The material world exists.  It exists pretty much as you perceive it – close enough.  The epistemological  problems that bothered so many philosophers are nonsense.  Pleasure is real, so enjoy it, but don’t overdo it.  True happiness and true friendship are founded on virtue and contemplation, but other kinds of happiness and friendship are valuable, too.

Sounds good to me.

Someday I will read the hard stuff, Metaphysics and so on.  Not this time round.

The philosophers for “next month,” which is now, are the Cynics.  I have been enjoying a surprisingly well-written guide for students, Cynics (2008) by William Desmond, and enjoying even more the writing of Lucian, the great, unique 2nd Century satirist.  The fragments of my hero Diogenes the Cynic will fit in there somewhere.

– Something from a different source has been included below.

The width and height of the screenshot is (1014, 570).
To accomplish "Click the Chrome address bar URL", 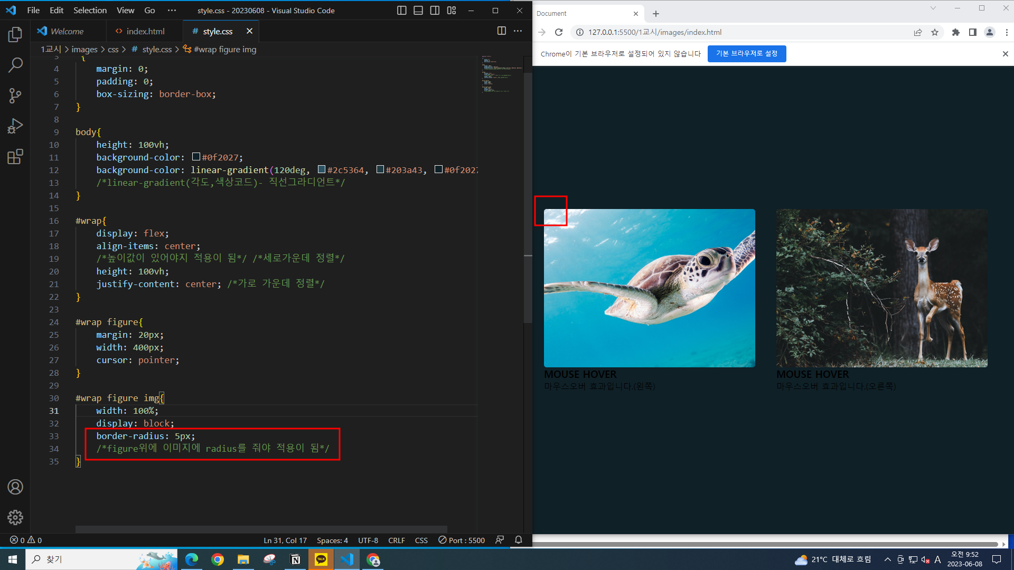I will [x=655, y=32].
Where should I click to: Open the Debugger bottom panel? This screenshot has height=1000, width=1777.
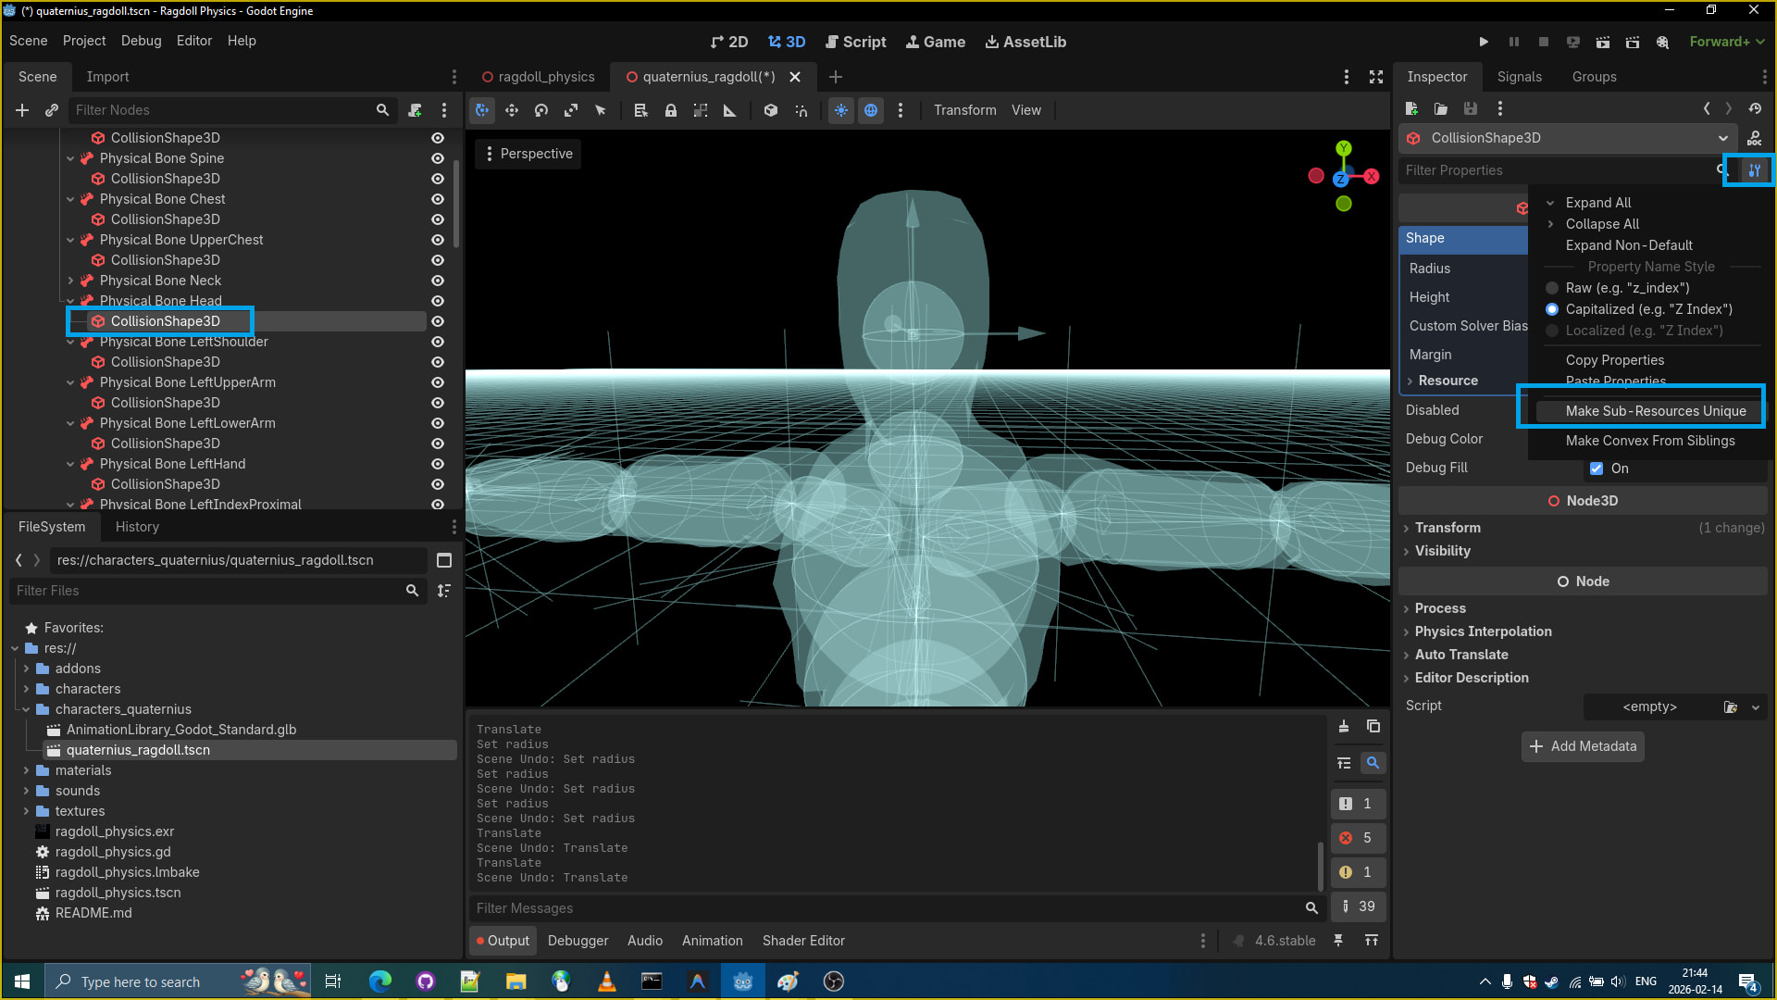(x=578, y=941)
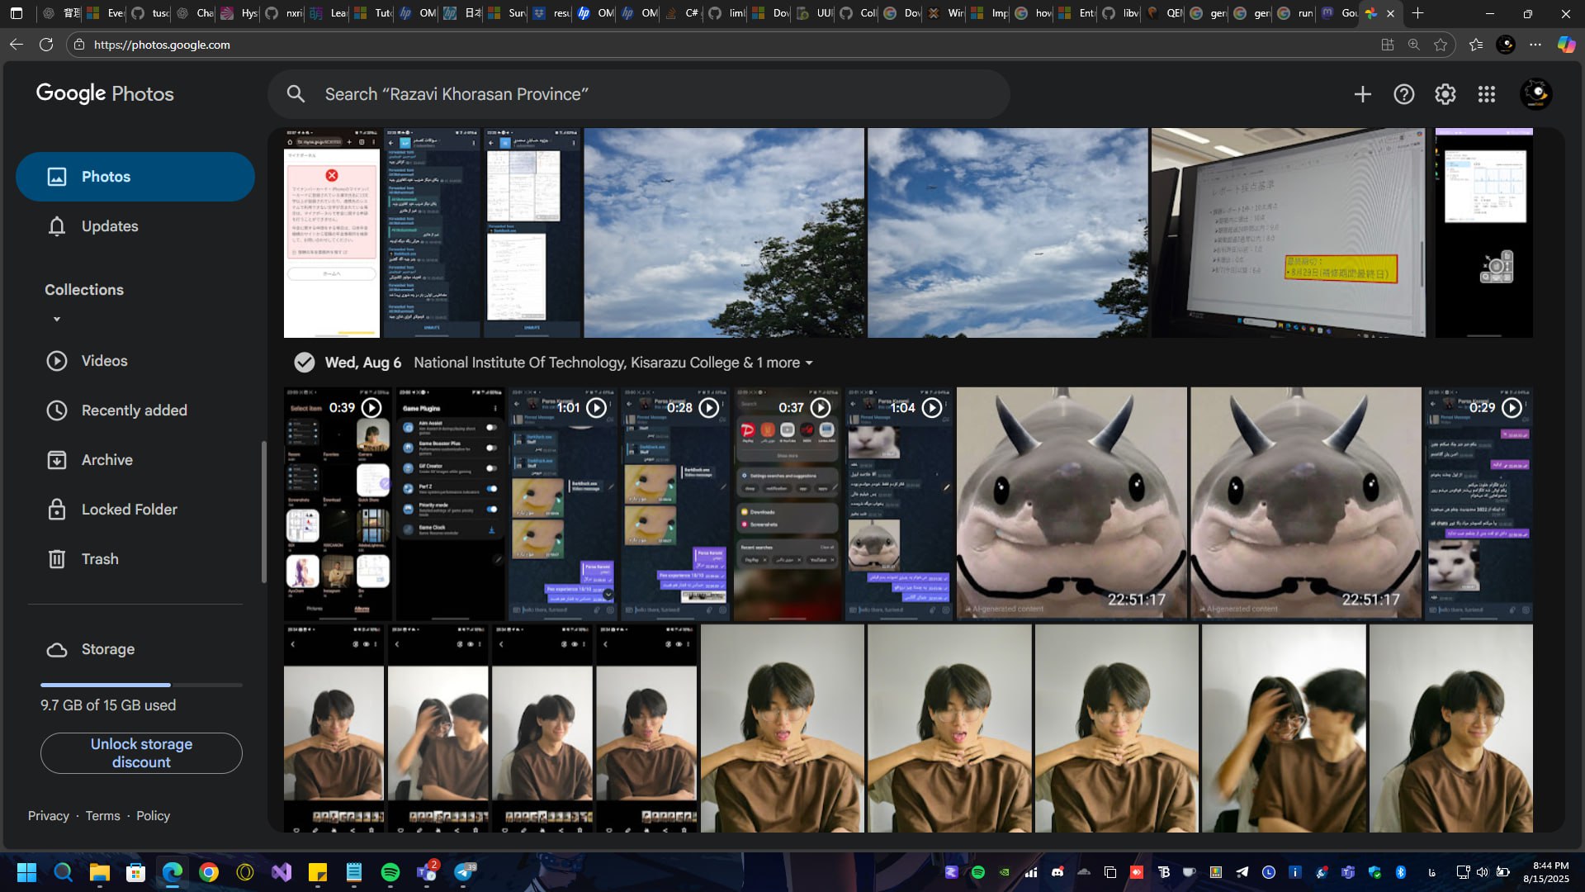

Then we will turn to Epicureanism and its sublime poetic exposition The Nature of Things (or whatever title your translator chooses) by Lucretius.

Thursday, June 1, 2023

Books I Read in May 2023

I had a good time.


GREEK PHILOSOPHY

The Nicomachean Ethics (4th C. BCE), Aristotle - a post, however shallow, should appear soon.


FICTION

Joseph in Egypt (1936), Thomas Mann

The Long Valley (1938) &

The Grapes of Wrath (1939), John Steinbeck - I last read this probably forty years ago.  The great turtle chapter is still great.  It's not Moby-Dick, but the mix of rhetorical modes is brilliant and sophisticated.  I have read five Steinbeck books recently and have been enjoying them a lot, kitsch, propaganda, and all.  

The World and All It Holds (2023), Aleksandar Hemon - look, a new novel.  Written at the usual Hemon level (high), but the subject is grindingly depressing.  Hemon shoves his poor protagonist into the world's worst places.  Be warned.

LET’S GO TO ITALY

Selected Poetry (1940-73) &

Peasant's Wake for Fellini's Casanova and Other Poems (1986-8), Andrea Zanzotto

To Each His Own (1966), Leonardo Sciascia - this is the only book actually related to where I am going.  Another anti-Mafia anti-mystery.

If Not Now, When? (1982), Primo Levi - an adventure novel about Russian Jewish partisans, with barely any Italy in it at all.

Eldorado (2006), Laurent Gaudé - no, this one is about Sicily, too, if distantly.  The state of Mediterranean immigration circa 2006.  I read it in French, since the Portland, Maine, public library has a copy in French.  Good library.


MEMOIR

More Was Lost (1946), Eleanor Perényi - a memoir of love and bad timing.  A 19 year-old American marries into the Hungarian nobility in 1937.  Events ensue.  Bad, bad events.  Only in her mid-twenties when she wrote the book, her youthful voice is a pleasure amidst the crises and tragedies. 


IN FRENCH AND PORTUGUESE

Adonis (1657), Jean de La Fontaine

A Harpa do Crente (1838), Alexandre Herculano - the great Portuguese Romantic poet, his ostentatious tomb dwarfing the Modernist tomb of Fernando Pessoa in the Jerónimos monastery in Lisbon.

Le bleu du ciel (1935/1957), George Bataille

Le Mont Analogue (1944/1952), René Daumal - I have been catching up on mid-century French weirdos.  The current Wiki for the Bataille novel says it "deals with necrophilia."  The book is in the French decadent tradition, but boy does that give the wrong idea.  As metaphor, not wrong.


I still owe a post on Gide's anti-novel The Counterfeiters.